(WHAT TO DO): In the review of Tennessee Williams's Period of Adjustment below, why does the bride say she spent her wedding night sitting up in a chair? Answer in one to three sentences.

(DOCUMENT PASSAGE):
* * * * *

Monday, Jan. 12, 1959

Tennessee Laughter

Even without a program, theatergoers would have had no trouble figuring out where they were. The scene was clearly the familiar slum section of Williamsburg, Tenn., with its long rows of dusty souls and crumbling emotions tilting crazily against a dusky sky. But there had been changes. In Period of Adjustment, which opened last week at Miami's Coconut Grove Playhouse, Playwright Tennessee Williams repaired no cracking masonry in his familiar dramatic neighborhood, but at least he slapped on a coat of whitewash.

Billed as a "Serious Comedy," Period sounds more like a mad gothic anecdote. A couple of newly weds (Robert Webber and Barbara Baxley) drive up in a secondhand funeral limousine to the home of the groom's wartime buddy (James Daly). Left alone with the buddy, the bride ruefully sums up the first 36 hours of life with hubby: he shakes with an uncontrollable psychosomatic tremor, drinks incessantly "to keep warm," on their wedding night leaped at her like a satyr, frightening her so much she spent the whole night sitting up in a chair.

* * * * *

(COLLECTED MATERIAL):
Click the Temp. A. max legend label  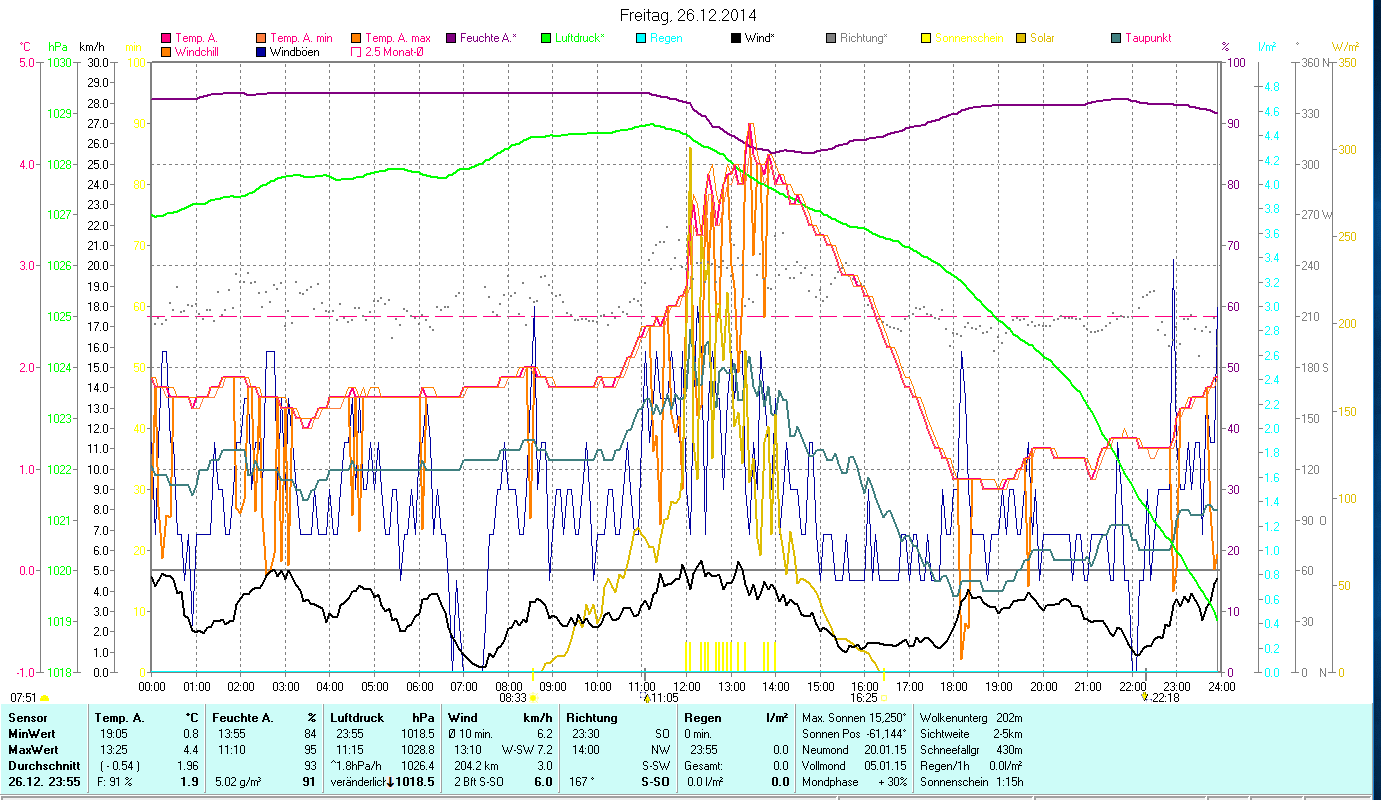(398, 38)
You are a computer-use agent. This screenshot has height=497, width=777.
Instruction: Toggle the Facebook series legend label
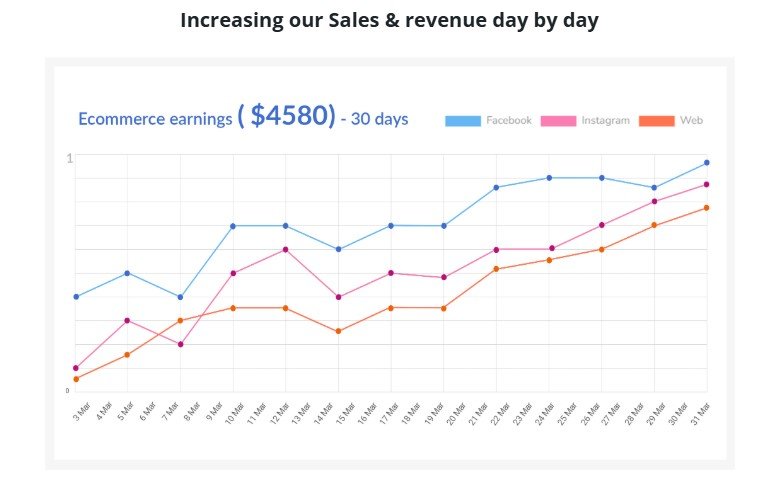509,121
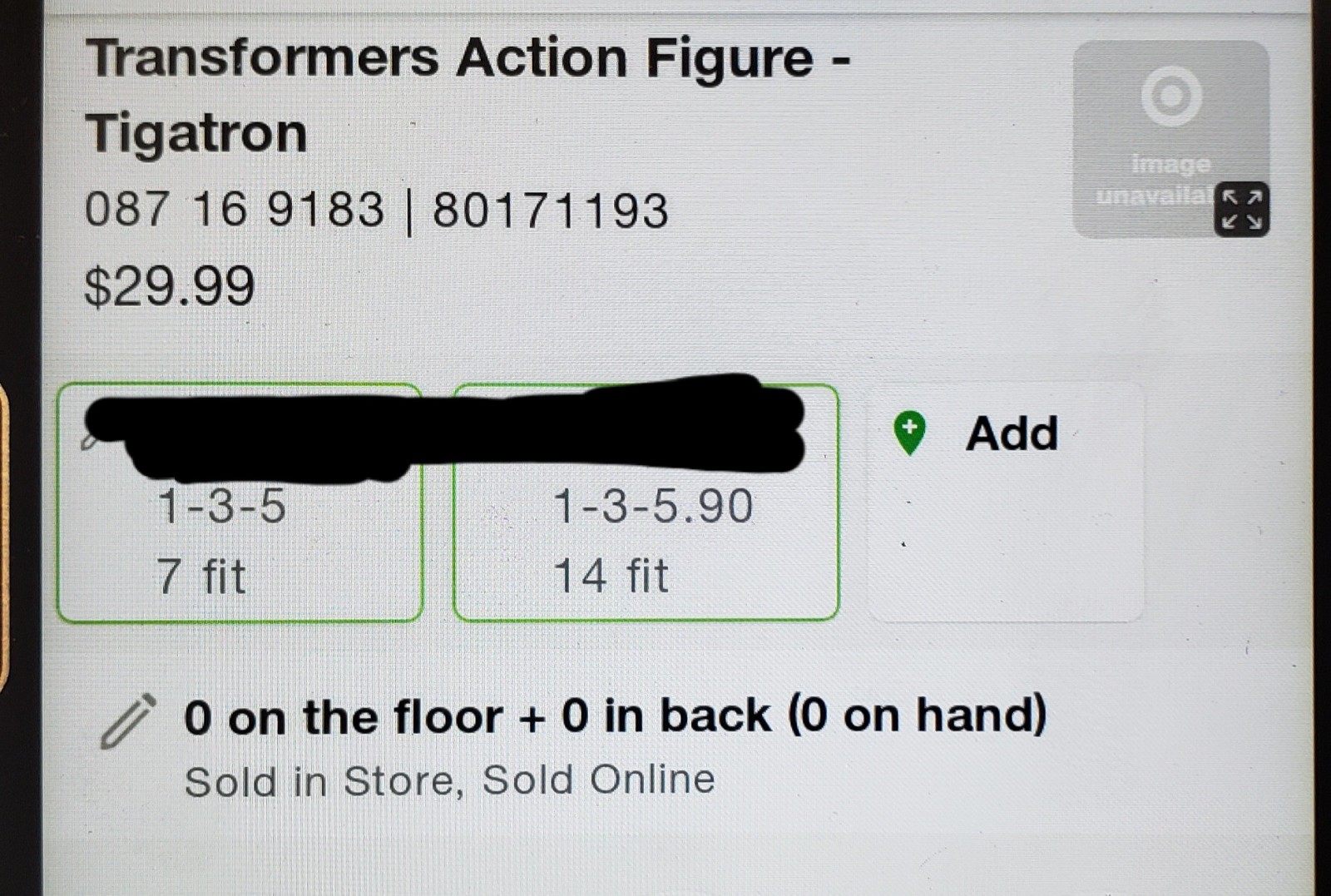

* * * * *

(FINISHED EXERCISE): She spent the night in a chair because on their wedding night her new husband leaped at her like a satyr. That frightened her so much that she sat up the whole night.